WORK REQUEST: Lines before the one containing "Task: Select the 炫金武士 rifle prize" are not wanted; restate the rest below word for word, through the last line, but drop any pictures.

Collected data:

========================================================================

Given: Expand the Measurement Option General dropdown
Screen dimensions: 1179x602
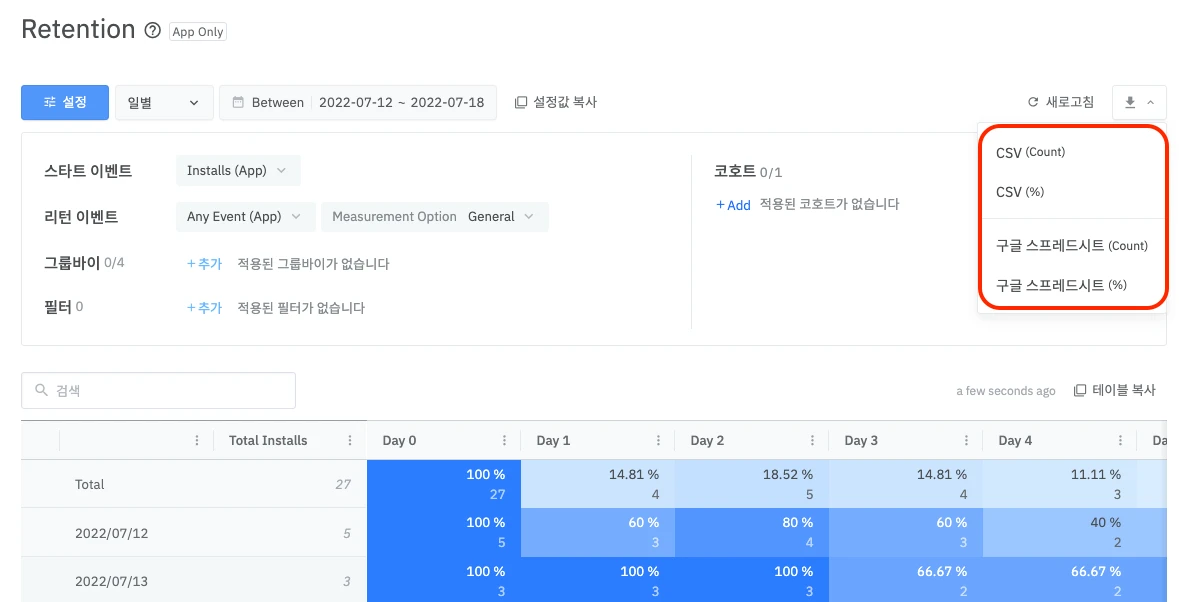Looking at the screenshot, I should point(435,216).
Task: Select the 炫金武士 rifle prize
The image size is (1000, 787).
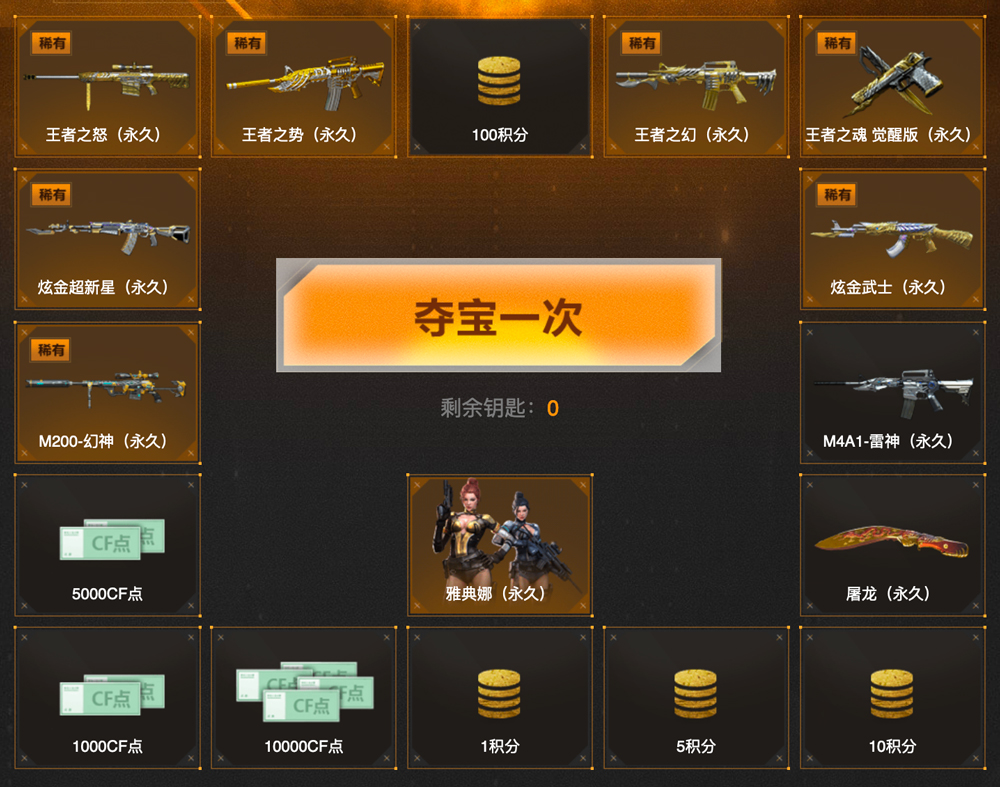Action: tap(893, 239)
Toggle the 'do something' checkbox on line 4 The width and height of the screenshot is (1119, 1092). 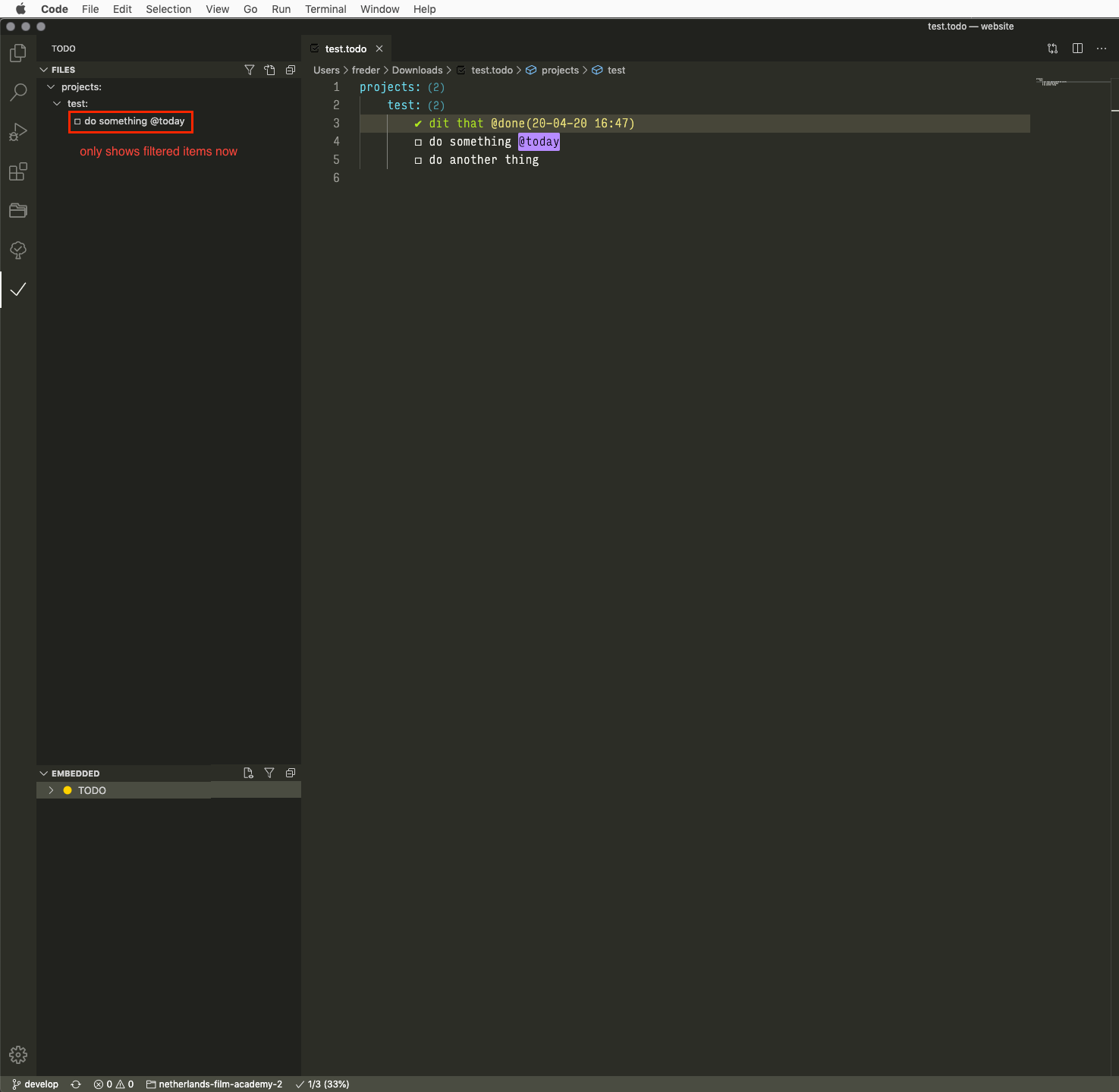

========================================================================

ANSWER BOX:
Task: Select the 炫金武士 rifle prize
The image size is (1000, 787).
Action: tap(893, 239)
Toggle the 'do something' checkbox on line 4 The width and height of the screenshot is (1119, 1092). 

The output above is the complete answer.